To avoid dependency conflicts, you can set up a dedicated environment with Conda/Mamba and install `bindtools` inside it:

```bash
# 1. Create and configure environment with base scientific dependencies
mamba create -n binding -c conda-forge \
  python jupyter tqdm ipython uncertainties lmfit scipy numpy emcee tqdm numba corner matplotlib numdifftools

# 2. Activate the environment
conda activate binding

# 3. Install bindtools via pip
pip install bindtools
```

---

## Quick Start

### 1. Speciation (Solving Concentration Problems)
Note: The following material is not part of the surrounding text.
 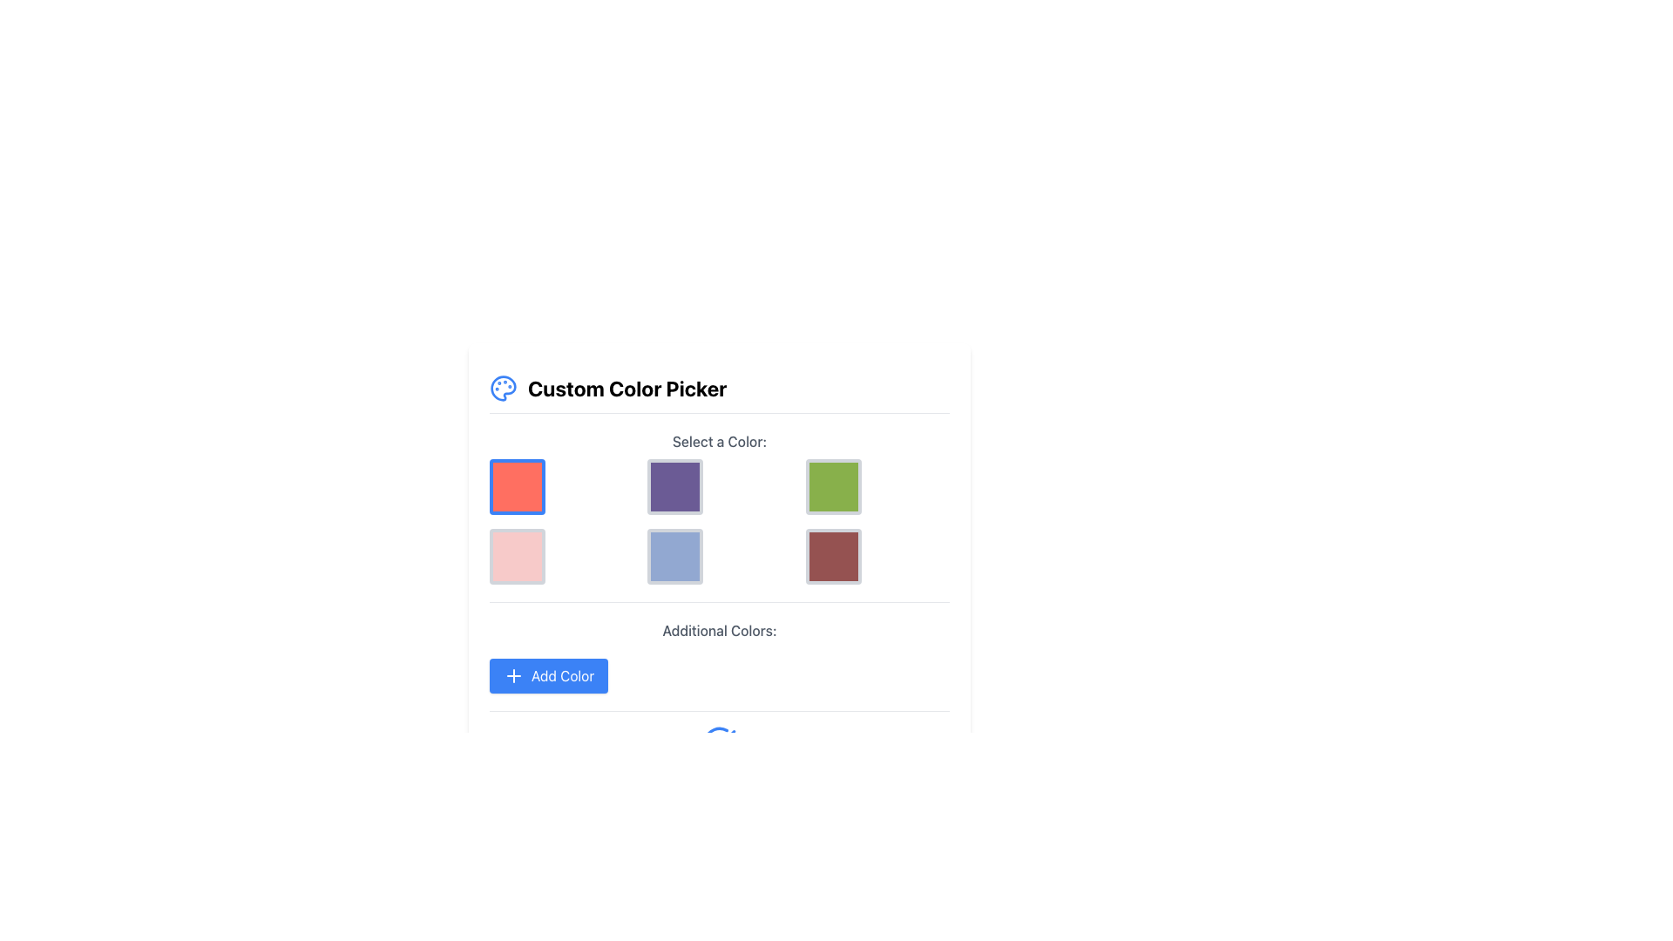 What do you see at coordinates (627, 388) in the screenshot?
I see `the text label displaying 'Custom Color Picker', which is styled in a bold font and positioned to the right of a small palette icon` at bounding box center [627, 388].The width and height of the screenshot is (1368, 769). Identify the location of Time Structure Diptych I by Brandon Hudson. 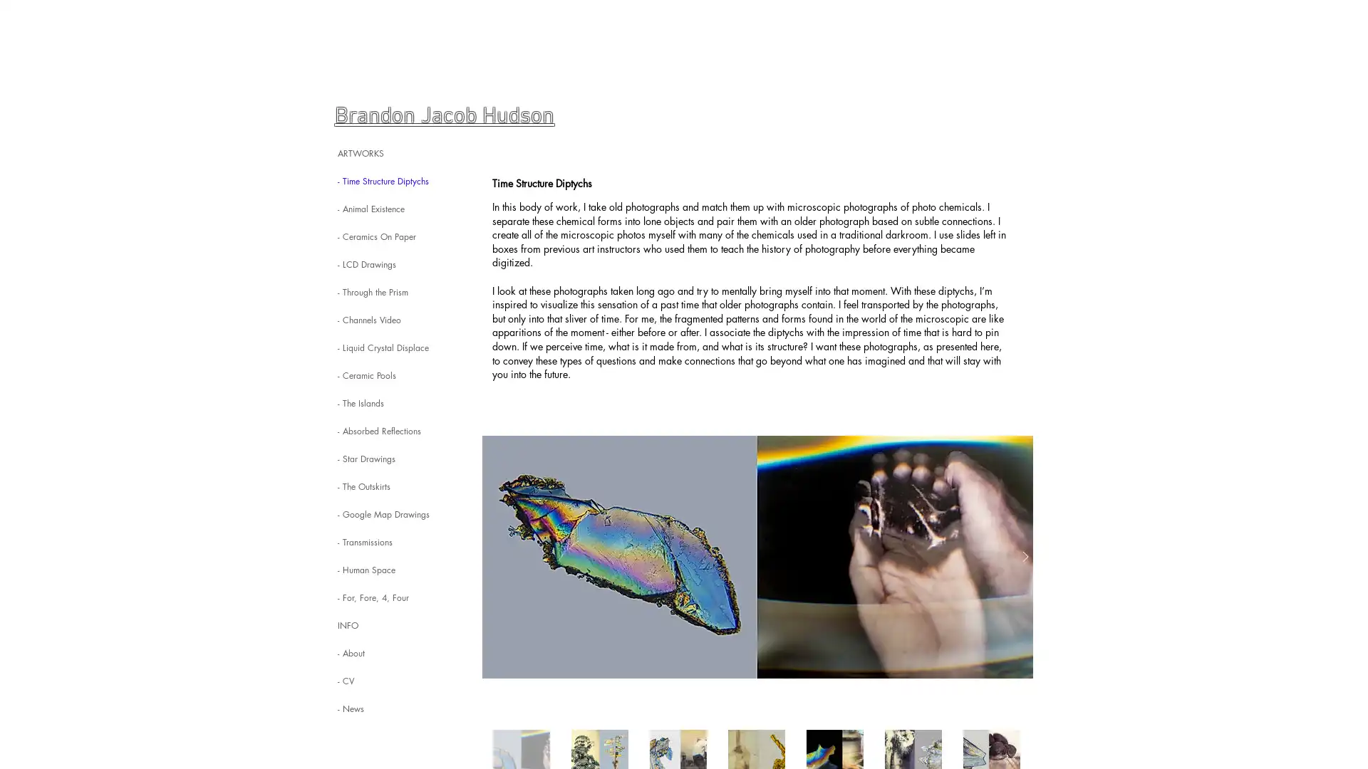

You can compute the equilibrium concentration of free species (components and complexes) given initial total concentrations, a stoichiometry matrix, and equilibrium constants ($K$ values).

```python
import numpy as np
from bindtools import binding as bd

# Define total concentrations: 50 data points of Host (1e-3 M) and Guest (0 to 1e-2 M)
component_concs = np.zeros((50, 2))
component_concs[:, 0] = 1e-3
component_concs[:, 1] = np.linspace(0, 1e-2, 50)

# Stoichiometry / Equilibrium Matrix
# Row 0: Host balance, Row 1: Guest balance
# Columns represent: [Free Host, Free Guest, Host-Guest Complex (1:1)]
eq_mat = np.array([
    [1, 0, 1],  # [H]_tot = [H] + [HG]
    [0, 1, 1]   # [G]_tot = [G] + [HG]
])

# log10(K) values for each species. 
# Constants for free components are fixed at logK = 0.
# The complex (HG) has logK = 4 (K = 10,000 M^-1).
logK = np.array([0, 0, 4])

# Solve for concentrations at each point
results = []
for total_concs in component_concs:
    spec_concs = bd.getConcs(eq_mat, total_concs, logK)
    results.append(spec_concs)

results = np.array(results)
print("First point [H, G, HG]:", results[0])
```

---

## License

This project is licensed under the MIT License - see the [LICENSE](LICENSE) file for details.